About 57 per cent of businesses in South Australia think the NBN will not make a positive difference to their operations, compared to 37 per cent nationally who think it would not be beneficial, according to survey conducted by Galaxy on behalf of serviced office company Servcorp.
But 57 per cent of Victoria and Tasmanian businesses said it would make a positive difference.
Servcorp's chief operating officer, Marcus Moufarrige, said he was surprised by the results because he assumed all companies would expect better businesses conditions from the NBN.

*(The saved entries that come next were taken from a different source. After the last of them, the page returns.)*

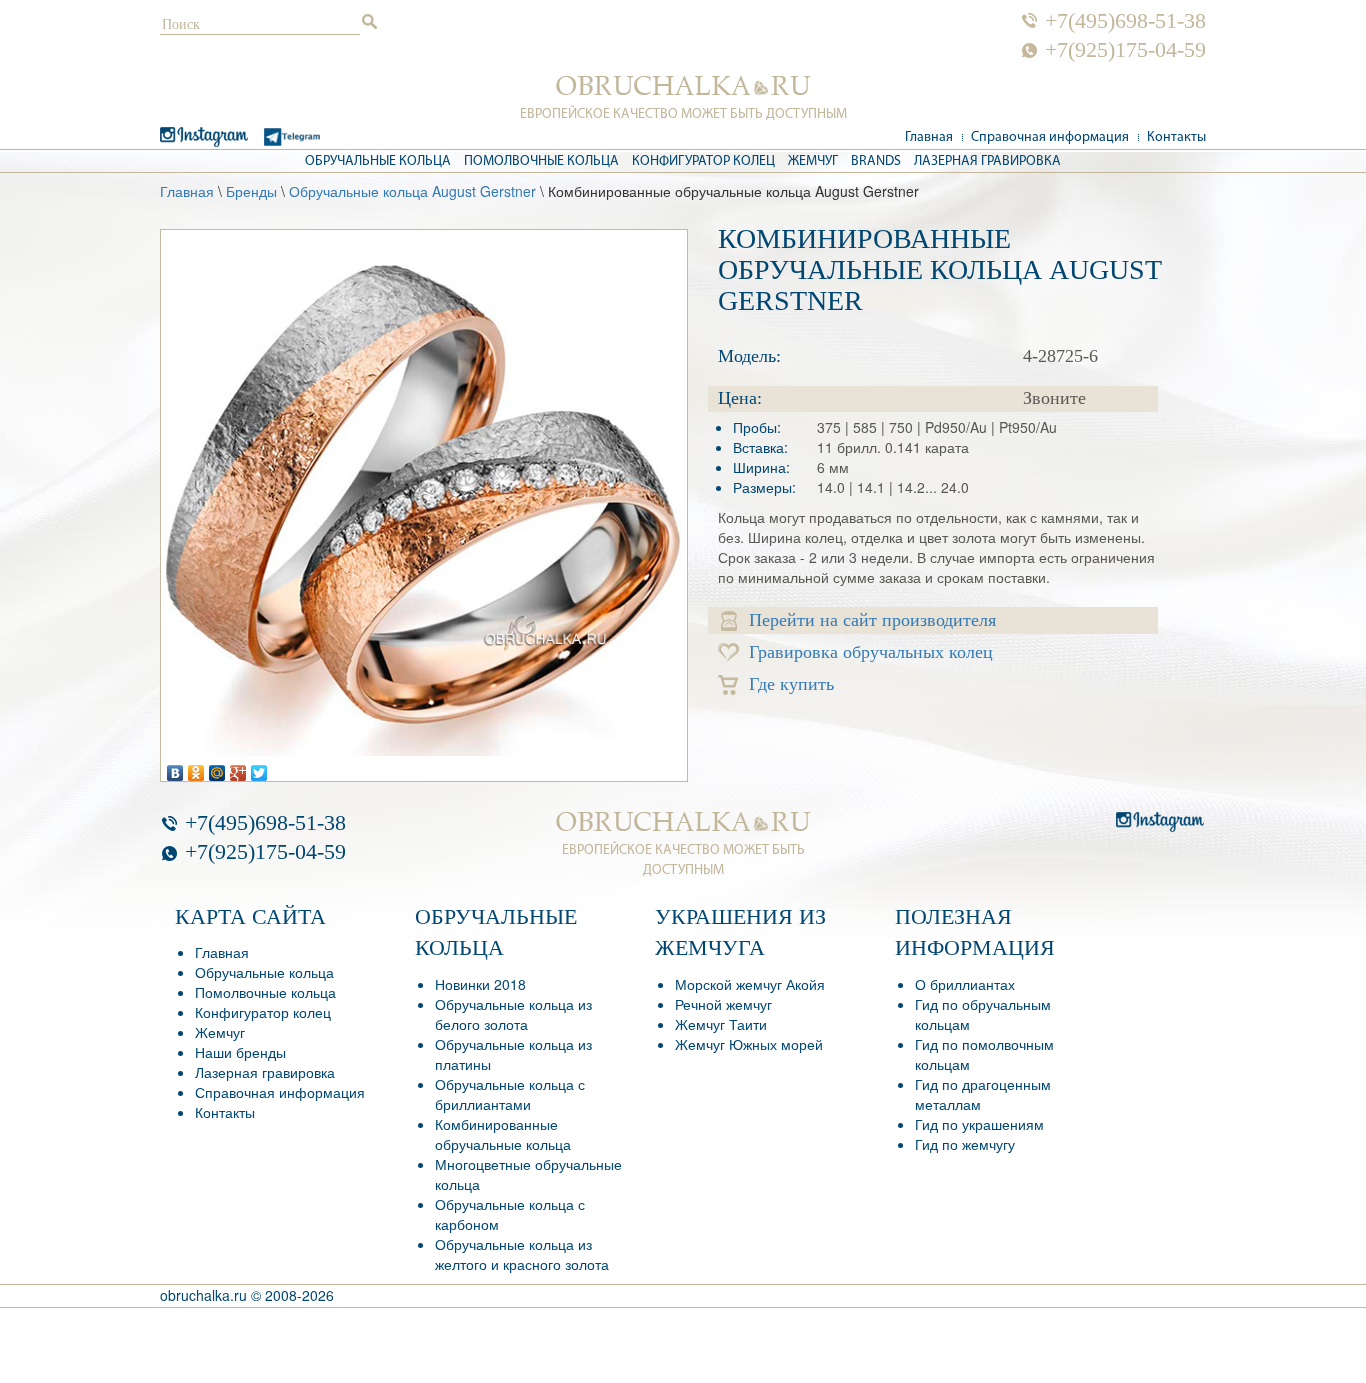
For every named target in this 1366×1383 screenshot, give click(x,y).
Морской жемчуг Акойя (750, 984)
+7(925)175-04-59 (1125, 50)
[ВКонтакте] (175, 768)
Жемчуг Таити (721, 1024)
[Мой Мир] (217, 768)
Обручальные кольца (378, 161)
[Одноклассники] (196, 768)
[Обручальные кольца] (683, 86)
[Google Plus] (238, 768)
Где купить (791, 684)
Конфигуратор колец (703, 161)
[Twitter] (259, 768)
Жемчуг (813, 161)
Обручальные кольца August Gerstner (412, 191)
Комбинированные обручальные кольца (503, 1134)
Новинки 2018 (480, 984)
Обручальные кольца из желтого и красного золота (522, 1254)
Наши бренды (240, 1052)
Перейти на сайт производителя (872, 620)
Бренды (251, 191)
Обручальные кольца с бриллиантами (510, 1094)
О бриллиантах (965, 984)
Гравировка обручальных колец (871, 652)
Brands (876, 161)
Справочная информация (1050, 137)
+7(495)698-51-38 (1125, 21)
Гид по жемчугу (965, 1144)
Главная (929, 137)
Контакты (1176, 137)
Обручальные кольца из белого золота (513, 1014)
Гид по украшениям (979, 1124)
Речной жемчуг (723, 1004)
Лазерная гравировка (987, 161)
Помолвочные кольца (541, 161)
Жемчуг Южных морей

However, 51 per cent of the 441 business owners surveyed in June believed the NBN would have a positive impact. Capital city-based businesses were more optimistic than those in smaller towns, and those with a turnover exceeding $1 million annually were slightly more positive, at 54 per cent.
Businesses owned by men were more certain about broadband, with about 18 per cent of women surveyed saying they ''didn't know'' whether the NBN would make a positive impact, double the number of unsure men.
Mr Moufarrige said he was surprised by how many businesses did not think better broadband would improve their productivity.
''I was very surprised at the 51 per cent [figure]. I expected it to be 90 per cent,'' Mr Moufarrige said.
''I believe that a fibre backbone for Australia is a fantastic thing and will make Australia more productive. Is it better for the broader economy? I would have expected everybody to say yes.''
He said the pessimism could be based on concerns about how long it would take for the NBN to be rolled out, or about the project's management.
Director of Policy at BusinessSA, South Australia's chamber of commerce, Rick Cairney, said broadband was not as high a priority for small business owners as cutting red tape, simplifying tax, making it easier to employ people and building infrastructure.
''When you have these sorts of issues, I would imagine that the NBN would fall down the list of priorities,'' Mr Cairney said.
The Servcorp survey only spoke to 35 businesses in that state, potentially skewing the results. Servcorp expects to repeat the survey, titled Australian Business Growth Monitor, every six months.
Earlier this year, the Ai Group called on both sides of politics to ensure the NBN rollout so that businesses could plan around it. In April a survey by the Australian Insitute of Directors found 49 per cent of respondents agreed the NBN was a ''positive thing for Australia'', compared with 37 per cent who disagreed.